In fabric de Peter Strickland est un film dévorant dont des images fragmentaires hantent encore mes souvenirs presque un an après l’avoir vu au PIFFF. Des visions encore très fortes de ce  magnifique film chatoyant aux images teintées du rouge des étoffes, du sang ou du feu.  Pourtant, à bien y réfléchir, je ne me rappelle que très vaguement de l’histoire de cette robe tueuse qui s’adapte à celles (et celui) qui la portent en passant de corps en corps : des fashion victimes au sens propre. Celles qui sont happées par la mode sont ici tuées par cette robe serial killer.

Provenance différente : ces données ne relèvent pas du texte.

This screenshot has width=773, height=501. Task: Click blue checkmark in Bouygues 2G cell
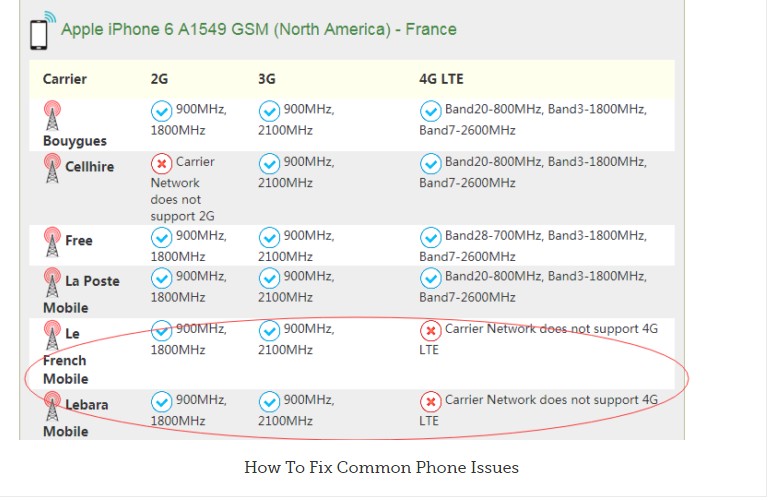161,111
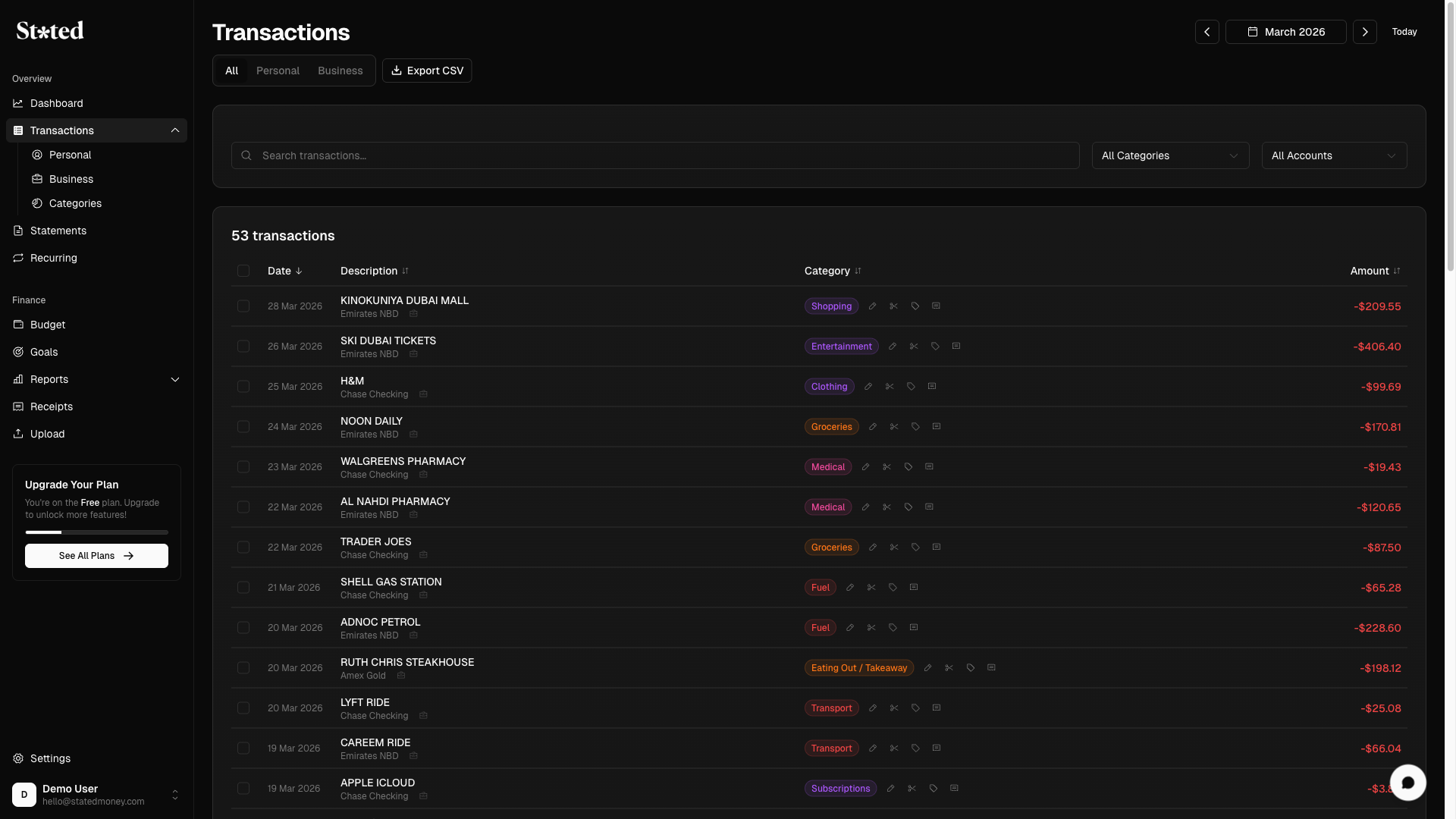
Task: Open the All Accounts filter dropdown
Action: (x=1334, y=155)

Adossées à une BO extraordinaire, les images sont créées pour être marquantes, hypnotiques, et cela fonctionne. Le spectateur est alors entrainé dans un vertige dont il ne saisit pas toujours l’origine à travers ce maelstrom de couleurs et de formes.

Mélangeant l’humour, l’horreur pure, l’érotisme, le réalisateur britannique déstabilise son spectateur par un montage fabuleux maitrisé de bout en bout. Celui-ci perd ses repères, d’autant plus que la trame narrative n’est pas linéaire. Mais s’il perd pied, le spectateur a toujours de quoi se raccrocher in extremis, emporté par ce film sensitif, cette expérience visuelle et sonore, presque olfactive quand on devine l’odeur enivrante des parfums et celle détestable du sang et des fumées, et surtout tactile tellement on a envie de toucher et de saisir cette étoffe assassine. Ici,  il n’y a plus de standards du film de genre, ni pour les suivre, ni pour les transgresser. Peter Strickland  a fait un pas de côté et offre une œuvre à part , scotchante, quasi démoniaque par sa puissance d’envoutement.